The little book by Epictetus called Enchiridion or “manual” has played a disproportionately large role in the rise of modern attitudes and modern philosophy. As soon as it had been translated into the vernacular languages, it became a bestseller among independent intellectuals, among anti-Christian thinkers, and among philosophers of a subjective cast. Montaigne had a copy of the Enchiridion among his books. Pascal violently rejected the megalomaniac pride of the Stoic philosopher. Frederick the Great carried the book with him on all campaigns. It was a source of inspiration and encouragement to Anthony, Earl of Shaftesbury, in the serious illness which ended only in his death; many pages of his diaries contain passages copied from the Enchiridion. It has been studied and widely quoted by Scottish philosophers like Francis Hutcheson, Adam Smith, and Adam Ferguson who valued Stoic moral philosophy for its reconciliation of social dependency and personal independence.

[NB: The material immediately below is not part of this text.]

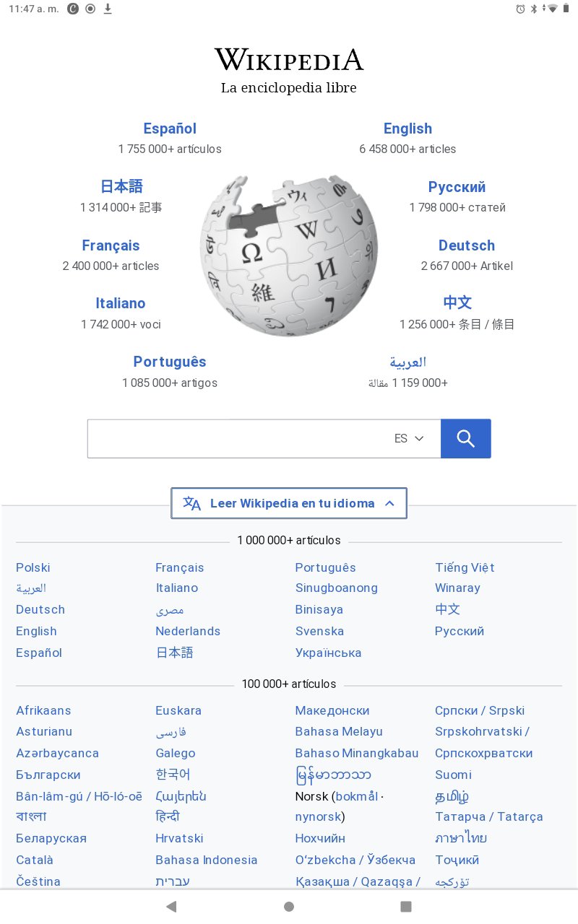This screenshot has height=924, width=578.
Task: Tap the Android back navigation triangle
Action: tap(171, 907)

That there was a rebirth of Stoicism in the centuries of rebirth which marked the emergence of the modern age was not mere chance. Philosophical, moral, and social conditions of the time united to cause it. Roman Stoicism had been developed in times of despotism as a philosophy of lonely and courageous souls who had recognized the redeeming power of philosophical reason in all the moral and social purposes of life. Philosophy as a way of life makes men free. It is the last ditch stand of liberty in a world of servitude. Many elements in the new age led to thought which had structural affinity with Roman Stoicism. Modern times had created the independent thinker, the free intellectual in a secular civilization. Modern times had destroyed medieval liberties and had established the new despotism of the absolute state supported by ecclesiastical authority. Modern philosophies continued the basic trend in Stoicism in making the subjective consciousness the foundation of philosophy. The Stoic emphasis on moral problems was also appealing in an era of rapid transition when all the values which had previously been taken for granted were questioned and reconsidered.
While it is interesting to observe how varied were the effects produced by this small volume, this epitome of the Stoic system of moral philosophy, these effects seem still more remarkable when we consider that it was not intended to be a philosophical treatise on Stoicism for students. It was, rather, to be a guide for the advanced student of Stoicism to show him the best roads toward the goal of becoming a true philosopher. Thus Epictetus and his Enchiridion have a unique position in Roman Stoicism. Seneca and Marcus Aurelius had selected Stoic philosophy as the most adequate system for expressing their existential problems of independence, solitude, and history. In this enterprise, Seneca made tremendous strides toward the insights of social psychology as a by-product of his consciousness of decadence (in this he was close to Nietzsche), but he was not primarily concerned with the unity of the Stoic system. Marcus Aurelius changed the philosophical doctrine into the regimen of the lonesome ruler. In contrast to both, Epictetus was teaching Stoic philosophy as a doctrine and as a way of life. The Enchiridion is a summary of theoretical and applied Stoicism.
Epictetus was the son of a woman slave, born between 50 and 60 A.D. at Hieropolis in Phrygia. We do not know how he came to Rome. He was there as slave to one of Nero’s distinguished freedmen who served as the Emperor’s secretary. While still in service, Epictetus took courses with Musonius Rufus, the fashionable Stoic philosopher, who was impressed by the sincere and dynamic personality of the young slave and trained him to be a Stoic philosopher. Epictetus became a free man and began teaching philosophy on street corners, in the market, but he was not successful. During the rule of Domitian, Epictetus with many other philosophers was exiled from Rome, probably between 89 and 92 A.D. He went to Nicopolis, across Actium in Epirus, where he conducted his own school. He was so well regarded and highly esteemed that he established the reputation of the place as the town of Epictetus’ school. Students came from Athens and Rome to attend his classes. Private citizens came to ask his advice and guidance. Some of his students returned to their homes to enter the traditional careers to which they were socially obligated. Others assumed the philosophic way of life in order to escape into the sphere of Stoic freedom.